Ark of the Covenant - Bible History Online
Bible History Online
Picture Study Bible with Maps and Background Information

Judges 1

1 - After the death of Joshua, the children of Israel asked of The LORD, saying, "Who should go up for us first against the Canaanites, to fight against them?"

2 - The LORD said, "Judah shall go up. Behold, I have delivered the land into his hand."

3 - Judah said to Simeon his brother, "Come up with me into my lot, that we may fight against the Canaanites; and I likewise will go with you into your lot." So Simeon went with him.

4 - Judah went up, and the LORD delivered the Canaanites and the Perizzites into their hand. They struck ten thousand men in Bezek.

5 - They found Adoni-Bezek in Bezek, and they fought against him. They struck the Canaanites and the Perizzites.

6 - But Adoni-Bezek fled. They pursued him, caught him, and cut off his thumbs and his big toes.

7 - Adoni-Bezek said, "Seventy kings, having their thumbs and their big toes cut off, scavenged under my table. As I have done, so God has done to me." They brought him to Jerusalem, and he died there.

8 - The children of Judah fought against Jerusalem, took it, struck it with the edge of the sword, and set the city on fire.

9 - After that, the children of Judah went down to fight against the Canaanites who lived in the hill country, and in the South, and in the lowland.

10 - Judah went against the Canaanites who lived in Hebron. (The name of Hebron before that was Kiriath Arba.) They struck Sheshai, Ahiman, and Talmai.

11 - From there he went against the inhabitants of Debir. (The name of Debir before that was Kiriath Sepher.)

12 - Caleb said, "I will give Achsah my daughter as wife to the man who strikes Kiriath Sepher, and takes it."

13 - Othniel the son of Kenaz, Caleb's younger brother, took it, so he gave him Achsah his daughter as his wife.

14 - When she came, she got him to ask her father for a field. She dismounted from off of her donkey; and Caleb said to her, "What would you like?"

15 - She said to him, "Give me a blessing; because you have set me in the land of the South, give me also springs of water." Then Caleb gave her the upper springs and the lower springs.

16 - The children of the Kenite, Moses' brother-in-law, went up out of the city of palm trees with the children of Judah into the wilderness of Judah, which is in the south of Arad; and they went and lived with the people.

17 - Judah went with Simeon his brother, and they struck the Canaanites who inhabited Zephath, and utterly destroyed it. The name of the city was called Hormah.

18 - Also Judah took Gaza with its border, and Ashkelon with its border, and Ekron with its border.

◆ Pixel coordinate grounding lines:
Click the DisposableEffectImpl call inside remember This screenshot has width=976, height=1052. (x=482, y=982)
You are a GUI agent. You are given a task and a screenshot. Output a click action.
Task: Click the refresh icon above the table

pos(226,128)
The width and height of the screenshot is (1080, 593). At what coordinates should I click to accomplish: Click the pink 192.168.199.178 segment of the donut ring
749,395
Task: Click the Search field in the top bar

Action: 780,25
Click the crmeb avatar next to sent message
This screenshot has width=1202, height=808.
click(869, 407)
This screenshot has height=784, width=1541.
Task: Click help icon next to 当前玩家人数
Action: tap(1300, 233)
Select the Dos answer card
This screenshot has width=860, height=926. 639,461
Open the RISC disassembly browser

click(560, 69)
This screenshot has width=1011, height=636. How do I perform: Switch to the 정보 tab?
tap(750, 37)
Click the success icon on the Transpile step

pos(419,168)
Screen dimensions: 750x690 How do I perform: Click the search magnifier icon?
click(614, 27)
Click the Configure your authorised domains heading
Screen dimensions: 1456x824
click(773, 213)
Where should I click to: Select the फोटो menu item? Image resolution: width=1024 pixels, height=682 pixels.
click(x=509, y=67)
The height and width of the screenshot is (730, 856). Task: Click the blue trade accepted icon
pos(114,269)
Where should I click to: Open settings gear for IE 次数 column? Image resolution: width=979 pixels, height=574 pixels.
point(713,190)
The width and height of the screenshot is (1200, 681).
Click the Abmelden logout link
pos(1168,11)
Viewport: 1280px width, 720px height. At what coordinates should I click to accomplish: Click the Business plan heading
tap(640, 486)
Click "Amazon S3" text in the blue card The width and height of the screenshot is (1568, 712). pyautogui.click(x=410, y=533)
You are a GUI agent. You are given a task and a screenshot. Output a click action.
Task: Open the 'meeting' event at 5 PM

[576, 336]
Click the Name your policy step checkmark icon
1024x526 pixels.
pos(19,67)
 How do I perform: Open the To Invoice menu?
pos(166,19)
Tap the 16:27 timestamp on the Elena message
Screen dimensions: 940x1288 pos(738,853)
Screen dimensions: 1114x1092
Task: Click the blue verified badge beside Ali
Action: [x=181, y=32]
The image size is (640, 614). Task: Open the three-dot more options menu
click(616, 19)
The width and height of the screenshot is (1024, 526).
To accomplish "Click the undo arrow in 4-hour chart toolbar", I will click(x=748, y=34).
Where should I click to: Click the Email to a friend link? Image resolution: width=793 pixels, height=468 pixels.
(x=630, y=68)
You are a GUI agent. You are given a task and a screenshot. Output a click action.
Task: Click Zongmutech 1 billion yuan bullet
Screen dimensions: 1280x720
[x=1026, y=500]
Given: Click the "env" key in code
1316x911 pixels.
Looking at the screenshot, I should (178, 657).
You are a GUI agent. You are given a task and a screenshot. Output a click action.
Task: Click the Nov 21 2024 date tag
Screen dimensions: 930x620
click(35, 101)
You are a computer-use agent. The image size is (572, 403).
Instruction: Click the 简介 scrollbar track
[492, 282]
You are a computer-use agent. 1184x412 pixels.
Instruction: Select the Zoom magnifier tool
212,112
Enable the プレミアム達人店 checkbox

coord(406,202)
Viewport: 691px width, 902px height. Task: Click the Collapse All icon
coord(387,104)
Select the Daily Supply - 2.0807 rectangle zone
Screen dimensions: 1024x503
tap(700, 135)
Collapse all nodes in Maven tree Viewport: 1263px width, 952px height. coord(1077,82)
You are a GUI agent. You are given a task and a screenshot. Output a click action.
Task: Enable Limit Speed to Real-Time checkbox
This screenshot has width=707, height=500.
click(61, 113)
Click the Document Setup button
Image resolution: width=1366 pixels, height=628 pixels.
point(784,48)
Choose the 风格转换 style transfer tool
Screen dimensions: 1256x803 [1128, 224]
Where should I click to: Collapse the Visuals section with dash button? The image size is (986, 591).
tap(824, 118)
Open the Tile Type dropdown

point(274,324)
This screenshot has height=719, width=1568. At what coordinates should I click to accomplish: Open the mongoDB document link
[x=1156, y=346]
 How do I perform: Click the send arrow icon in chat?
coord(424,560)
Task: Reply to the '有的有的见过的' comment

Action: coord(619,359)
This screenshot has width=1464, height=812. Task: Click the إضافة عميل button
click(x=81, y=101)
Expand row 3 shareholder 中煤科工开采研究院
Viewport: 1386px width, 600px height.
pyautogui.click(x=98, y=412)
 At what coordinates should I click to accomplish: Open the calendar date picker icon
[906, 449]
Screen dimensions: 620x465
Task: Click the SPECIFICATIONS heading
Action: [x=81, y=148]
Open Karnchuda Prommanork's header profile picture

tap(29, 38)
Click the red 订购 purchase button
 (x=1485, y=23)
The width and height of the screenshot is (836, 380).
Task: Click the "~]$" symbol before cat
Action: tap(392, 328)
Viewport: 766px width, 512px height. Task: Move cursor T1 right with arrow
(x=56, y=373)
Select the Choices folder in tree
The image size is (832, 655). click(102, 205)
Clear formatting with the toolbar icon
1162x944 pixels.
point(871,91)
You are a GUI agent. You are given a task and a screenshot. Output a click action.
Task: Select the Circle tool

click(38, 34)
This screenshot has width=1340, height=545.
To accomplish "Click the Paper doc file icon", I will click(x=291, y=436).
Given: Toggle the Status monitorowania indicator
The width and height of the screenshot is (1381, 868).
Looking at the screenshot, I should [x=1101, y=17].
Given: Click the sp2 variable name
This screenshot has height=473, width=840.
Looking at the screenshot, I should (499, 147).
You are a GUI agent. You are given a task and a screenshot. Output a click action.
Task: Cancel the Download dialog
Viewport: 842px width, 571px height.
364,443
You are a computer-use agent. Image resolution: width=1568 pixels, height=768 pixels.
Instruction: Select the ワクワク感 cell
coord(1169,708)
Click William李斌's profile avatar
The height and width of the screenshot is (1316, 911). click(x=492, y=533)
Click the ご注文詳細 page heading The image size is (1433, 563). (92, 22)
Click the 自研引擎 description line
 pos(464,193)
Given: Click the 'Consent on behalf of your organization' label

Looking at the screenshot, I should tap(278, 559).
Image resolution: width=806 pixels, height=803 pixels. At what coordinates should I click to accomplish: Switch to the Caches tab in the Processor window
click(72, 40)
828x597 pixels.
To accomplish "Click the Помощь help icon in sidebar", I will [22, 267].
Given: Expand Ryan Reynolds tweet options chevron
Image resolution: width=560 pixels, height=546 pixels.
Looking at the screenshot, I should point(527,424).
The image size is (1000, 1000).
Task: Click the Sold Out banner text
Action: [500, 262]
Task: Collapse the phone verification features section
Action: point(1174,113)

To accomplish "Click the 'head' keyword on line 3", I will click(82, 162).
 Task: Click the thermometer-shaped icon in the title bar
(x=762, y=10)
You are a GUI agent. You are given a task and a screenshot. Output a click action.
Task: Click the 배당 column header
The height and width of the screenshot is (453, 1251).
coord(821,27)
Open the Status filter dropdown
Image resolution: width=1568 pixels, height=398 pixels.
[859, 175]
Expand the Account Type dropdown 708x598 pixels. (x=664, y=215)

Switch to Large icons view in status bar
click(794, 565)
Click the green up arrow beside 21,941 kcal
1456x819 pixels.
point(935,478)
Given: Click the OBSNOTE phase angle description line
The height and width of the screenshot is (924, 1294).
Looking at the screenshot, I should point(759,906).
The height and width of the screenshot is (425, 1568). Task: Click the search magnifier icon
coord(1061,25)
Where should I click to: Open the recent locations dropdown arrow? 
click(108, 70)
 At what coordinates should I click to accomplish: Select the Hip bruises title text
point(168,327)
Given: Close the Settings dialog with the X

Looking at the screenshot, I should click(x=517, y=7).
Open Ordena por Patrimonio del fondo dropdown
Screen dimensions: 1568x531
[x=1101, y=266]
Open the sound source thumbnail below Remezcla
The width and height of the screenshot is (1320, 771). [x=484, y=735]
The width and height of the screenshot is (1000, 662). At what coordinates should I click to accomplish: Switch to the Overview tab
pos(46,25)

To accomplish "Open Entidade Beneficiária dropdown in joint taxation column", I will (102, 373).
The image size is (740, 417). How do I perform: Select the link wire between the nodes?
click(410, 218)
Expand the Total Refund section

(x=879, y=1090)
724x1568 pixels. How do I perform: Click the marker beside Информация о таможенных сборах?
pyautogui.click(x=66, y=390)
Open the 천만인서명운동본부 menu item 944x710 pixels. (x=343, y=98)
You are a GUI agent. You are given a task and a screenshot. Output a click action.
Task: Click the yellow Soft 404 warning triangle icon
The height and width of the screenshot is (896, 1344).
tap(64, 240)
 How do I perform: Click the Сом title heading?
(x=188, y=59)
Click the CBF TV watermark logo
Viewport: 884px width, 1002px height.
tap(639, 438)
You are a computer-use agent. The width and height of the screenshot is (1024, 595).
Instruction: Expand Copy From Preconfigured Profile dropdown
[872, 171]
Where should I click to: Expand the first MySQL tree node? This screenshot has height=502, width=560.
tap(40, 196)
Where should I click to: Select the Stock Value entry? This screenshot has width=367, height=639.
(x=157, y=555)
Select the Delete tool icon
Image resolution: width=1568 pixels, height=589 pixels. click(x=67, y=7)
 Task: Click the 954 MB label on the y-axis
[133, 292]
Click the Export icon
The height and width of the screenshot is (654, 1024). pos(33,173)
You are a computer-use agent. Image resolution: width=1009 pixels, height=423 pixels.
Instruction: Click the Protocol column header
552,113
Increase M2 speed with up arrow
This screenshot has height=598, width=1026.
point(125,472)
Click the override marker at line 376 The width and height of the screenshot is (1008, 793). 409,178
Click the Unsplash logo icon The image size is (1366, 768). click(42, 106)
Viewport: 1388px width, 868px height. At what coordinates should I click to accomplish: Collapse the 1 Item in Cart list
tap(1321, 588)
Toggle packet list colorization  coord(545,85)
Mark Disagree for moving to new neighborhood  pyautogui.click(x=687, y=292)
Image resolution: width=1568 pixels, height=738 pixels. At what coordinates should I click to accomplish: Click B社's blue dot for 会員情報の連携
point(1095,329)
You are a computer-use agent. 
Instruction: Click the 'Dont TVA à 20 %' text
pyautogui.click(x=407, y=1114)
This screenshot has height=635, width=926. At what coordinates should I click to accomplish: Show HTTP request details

◆ What is needed: In the Judges 1 passage, what was the earlier name of Hebron? You don't need the lines for this.

◆ Answer to this task: Kiriath Arba